Bei der Häufigkeit, mit der solche Falschaussagen in den hiesigen Medien lanciert werden, könnte man Absicht unterstellen, denn sie passen zur Politik der Bundesregierung in Bezug auf die Türkei und den angeblich gewollten Friedensprozess in Syrien.
Kein Schmusekurs mit Erdogan
Es ist schon verständlich, dass sich die Bundesregierung Sorgen um die Nach-Erdogan-Ära macht. Keiner weiß, wie es mit oder ohne Erdogan in der Türkei weitergeht. Ehrlicherweise sollte die Bundesregierung sich aber eingestehen, dass sie einen Teil dieser Situation mit zu verantworten hat.
Noch immer lässt sie sich von ihm durch die politische Agenda ziehen, anstatt diesem Despoten Einhalt zu gebieten und den demokratischen Teil der türkischen Bevölkerung zu unterstützen. Die Politik der Bundesregierung stößt bei der Bevölkerung in Nordsyrien auf Unverständnis.
Ein alter Bauer in einem aramäischen Dorf erzählt mir, wie sein Großvater ihm von einem deutschen Kommandanten des deutschen Reiches berichtete, der 1915 an der Vertreibung der Christen aus der Türkei beteiligt war. Und jetzt vertreibe die Türkei wieder die Christen. Diesmal aus ihrer syrischen Heimat, in der sie Zuflucht gefunden hatten. Wieder mit der Unterstützung der Deutschen. Was sollte ich diesem alten Mann entgegnen? Er hat recht.
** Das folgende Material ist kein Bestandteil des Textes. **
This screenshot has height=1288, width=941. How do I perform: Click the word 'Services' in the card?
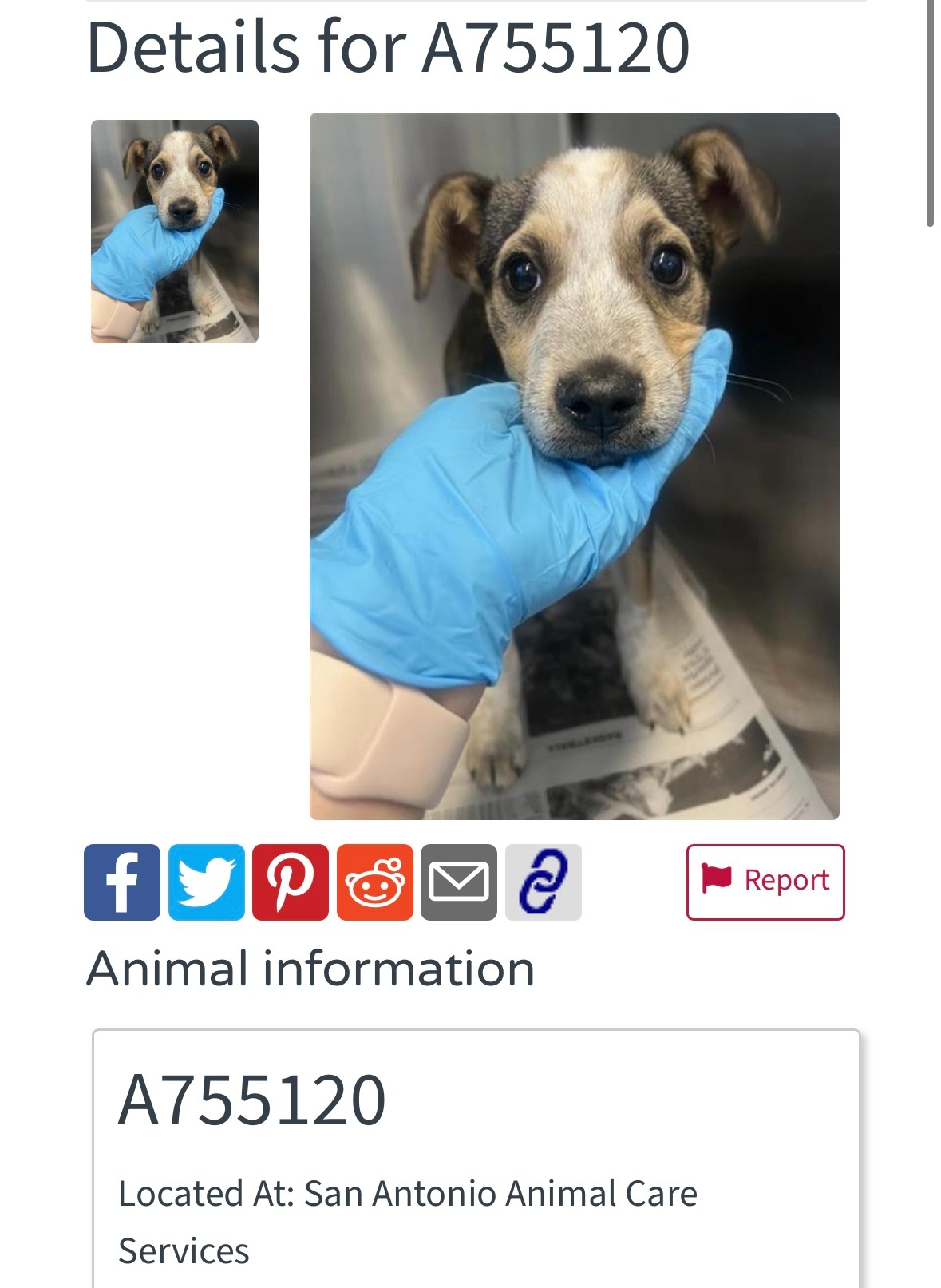coord(184,1251)
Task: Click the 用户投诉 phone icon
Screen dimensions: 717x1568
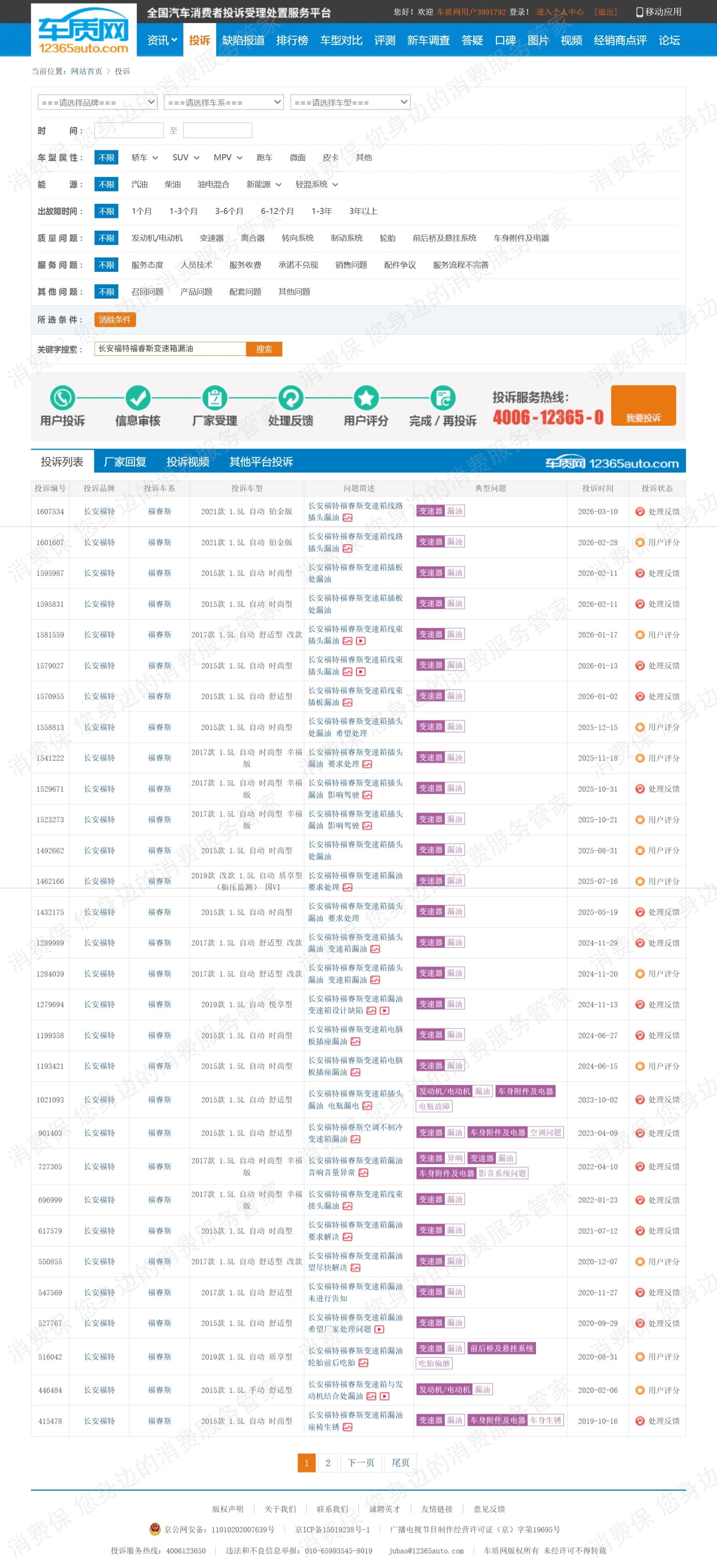Action: pyautogui.click(x=62, y=398)
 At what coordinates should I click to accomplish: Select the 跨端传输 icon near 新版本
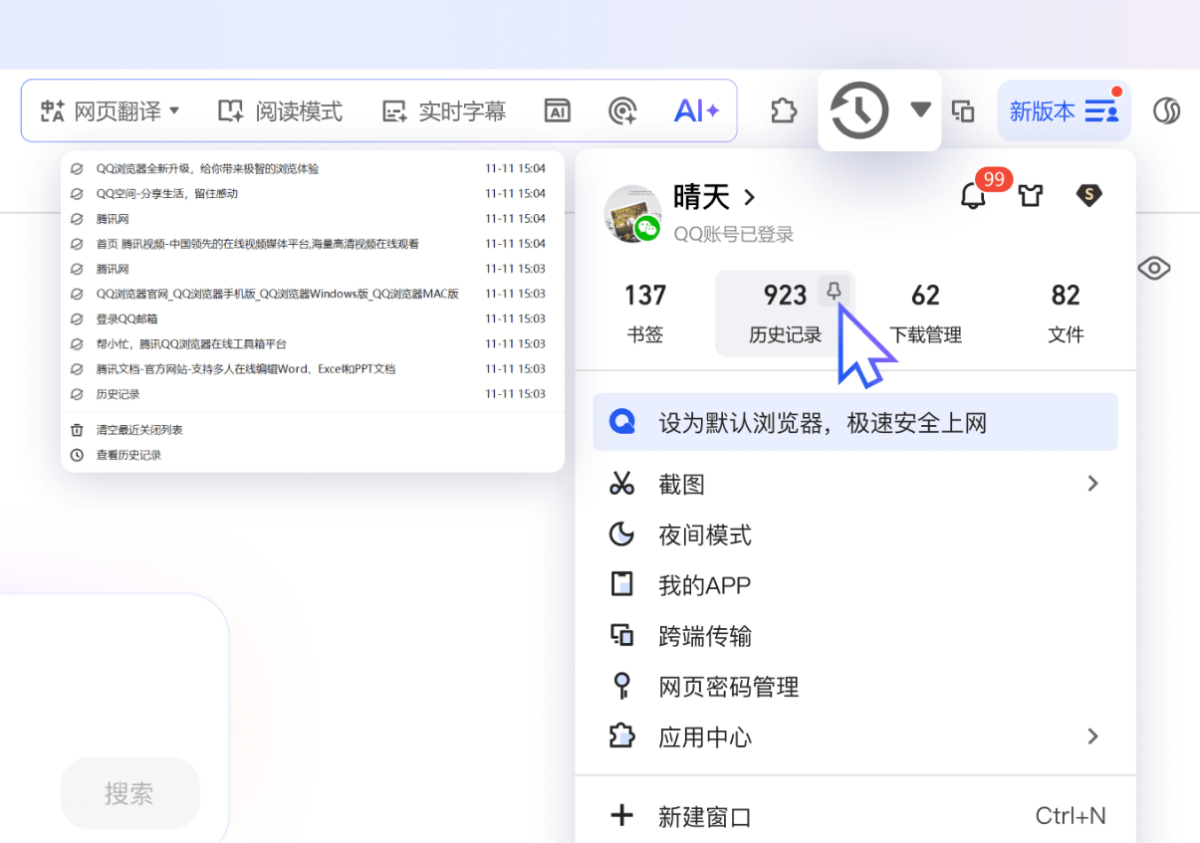(963, 110)
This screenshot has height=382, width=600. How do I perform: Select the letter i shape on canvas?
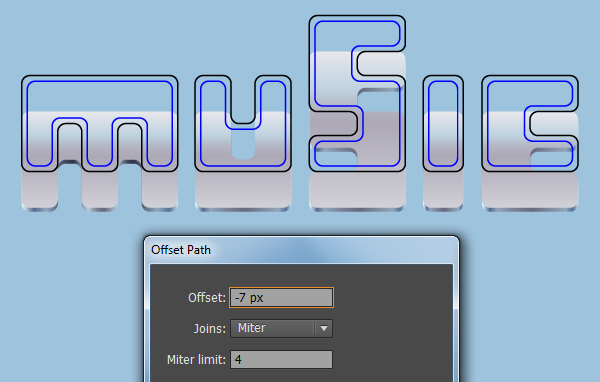pyautogui.click(x=443, y=123)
Ich besuche Ain Diwar, ein großes Dorf an der Grenze zur Türkei im letzten Zipfel im Dreiländereck. Die Bürgermeisterin erzählt, dass ihr Vater von den Türken erschossen worden sei, weil er sich weigerte, für die Türkei zu spionieren, als sie 2 Monate alt war. In dieser Gegend war die Grenze früher sehr durchlässig, sodass die Verwandten sich gegenseitig zu Hochzeiten oder Beerdigungen besuchen konnten.
Heute blicken sie auf eine geschlossene Mauer. Keine Maus kommt durch diese Betonwand, die der Berliner Mauer sehr ähnelt. "Für die Türkei gibt es keine Grenze oder Mauer", sagt die Bürgermeisterin. "Sie kommen und morden, wann sie wollen". In der Mauer sind in bestimmten Abschnitten, auf syrischer Seite nicht sichtbar, Tore eingebaut, durch die das türkische Militär mit Panzern auf syrisches Gebiet fahren kann wann sie will.
Die Bürgermeisterin und der Bürgermeister des Dorfes, beide sehr einfache Menschen, fragen mich: Warum glaubt ihr Deutschen dem Erdogan, wir seien Terroristen? Sind wir Terroristen, weil wir Bürgermeister unseres Dorfes sind? Sind die Bauern hier, die ihre Felder nicht mehr bestellen können, weil sie sonst erschossen werden, Terroristen?
Sind die Kinder, die nicht mehr am Fluss spielen oder angeln können, Terroristen? Nein, ich sehe hier keine Terroristen. Die Antwort auf ihre Frage, warum die Deutschen Erdogan glauben, bleibe ich schuldig.